[[ Dataset excerpts open ]]

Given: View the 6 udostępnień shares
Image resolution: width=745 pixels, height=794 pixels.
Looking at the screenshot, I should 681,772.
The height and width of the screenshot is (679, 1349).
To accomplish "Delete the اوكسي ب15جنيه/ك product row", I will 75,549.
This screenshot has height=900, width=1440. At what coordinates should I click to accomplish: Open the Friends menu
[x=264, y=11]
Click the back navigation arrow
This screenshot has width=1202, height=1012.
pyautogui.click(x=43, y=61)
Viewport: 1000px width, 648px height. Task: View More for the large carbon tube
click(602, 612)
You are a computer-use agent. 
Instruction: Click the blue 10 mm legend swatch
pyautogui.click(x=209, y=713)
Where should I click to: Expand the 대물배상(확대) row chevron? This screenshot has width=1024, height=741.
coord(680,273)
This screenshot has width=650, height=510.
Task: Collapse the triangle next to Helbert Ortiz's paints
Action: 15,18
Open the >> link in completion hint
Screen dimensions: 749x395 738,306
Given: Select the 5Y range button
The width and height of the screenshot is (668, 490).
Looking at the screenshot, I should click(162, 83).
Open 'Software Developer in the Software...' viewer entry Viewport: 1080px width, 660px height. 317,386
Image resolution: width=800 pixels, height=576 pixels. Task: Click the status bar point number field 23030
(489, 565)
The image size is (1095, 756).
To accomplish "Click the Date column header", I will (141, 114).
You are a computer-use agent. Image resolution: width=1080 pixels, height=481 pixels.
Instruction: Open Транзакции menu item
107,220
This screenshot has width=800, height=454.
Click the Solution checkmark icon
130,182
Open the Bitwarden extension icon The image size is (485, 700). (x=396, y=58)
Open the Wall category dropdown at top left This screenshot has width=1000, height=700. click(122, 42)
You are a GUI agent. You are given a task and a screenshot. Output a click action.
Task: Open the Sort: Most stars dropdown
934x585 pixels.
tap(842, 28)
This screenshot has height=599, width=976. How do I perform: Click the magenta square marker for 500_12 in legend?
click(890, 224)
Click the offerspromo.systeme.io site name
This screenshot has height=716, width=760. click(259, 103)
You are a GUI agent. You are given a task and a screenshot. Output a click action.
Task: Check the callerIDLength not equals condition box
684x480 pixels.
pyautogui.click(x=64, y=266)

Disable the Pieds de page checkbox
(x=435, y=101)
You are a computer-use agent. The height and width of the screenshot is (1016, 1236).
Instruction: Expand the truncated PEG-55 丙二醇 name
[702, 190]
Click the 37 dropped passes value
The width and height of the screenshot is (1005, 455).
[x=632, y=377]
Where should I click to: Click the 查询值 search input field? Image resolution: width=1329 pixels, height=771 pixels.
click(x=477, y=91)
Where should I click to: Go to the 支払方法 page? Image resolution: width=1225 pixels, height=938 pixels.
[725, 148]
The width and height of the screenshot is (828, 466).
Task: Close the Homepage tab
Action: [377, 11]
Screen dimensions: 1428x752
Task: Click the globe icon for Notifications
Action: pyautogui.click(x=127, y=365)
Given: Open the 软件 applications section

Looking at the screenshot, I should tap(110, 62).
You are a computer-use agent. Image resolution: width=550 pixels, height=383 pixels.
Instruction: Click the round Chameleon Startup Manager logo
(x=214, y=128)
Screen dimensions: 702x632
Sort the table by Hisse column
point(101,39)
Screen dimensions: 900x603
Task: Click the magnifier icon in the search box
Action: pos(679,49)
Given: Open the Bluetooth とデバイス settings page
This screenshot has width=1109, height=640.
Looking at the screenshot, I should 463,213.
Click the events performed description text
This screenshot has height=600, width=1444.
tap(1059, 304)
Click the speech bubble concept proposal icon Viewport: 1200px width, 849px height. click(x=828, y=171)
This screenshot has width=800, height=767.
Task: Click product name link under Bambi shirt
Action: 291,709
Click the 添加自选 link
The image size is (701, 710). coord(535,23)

[[ Dataset excerpts closed ]]

What is expected:
For the material above, how many lines contain the word "dropdown"? Only the number should be given.

Response to this task:
2